■ **Task requirements**
Copy out the lines of the records from the one containing "The image size" through the one containing "point(999,53)", both included, without the pictures.

■ **Supplied material**
———
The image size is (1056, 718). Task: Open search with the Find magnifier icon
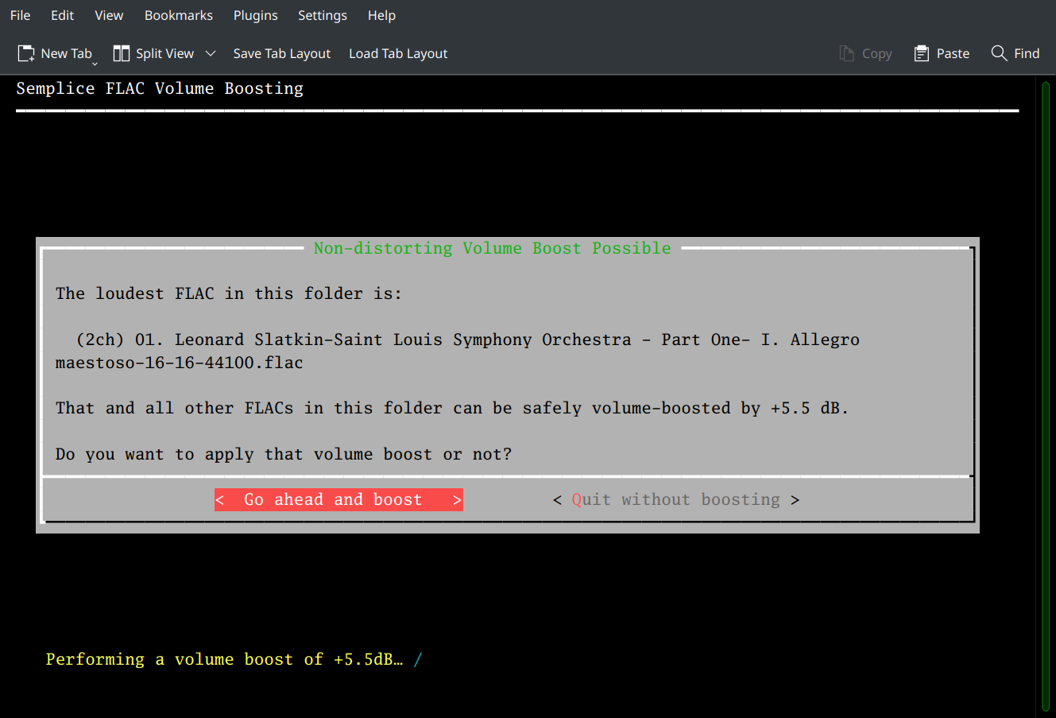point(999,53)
———
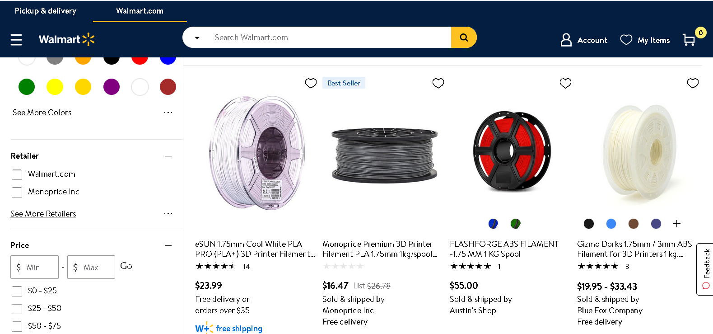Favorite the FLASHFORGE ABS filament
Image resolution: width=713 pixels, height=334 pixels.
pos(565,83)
———
■ **Response to this task**
The image size is (1056, 718). Task: Open search with the Find magnifier icon
point(999,53)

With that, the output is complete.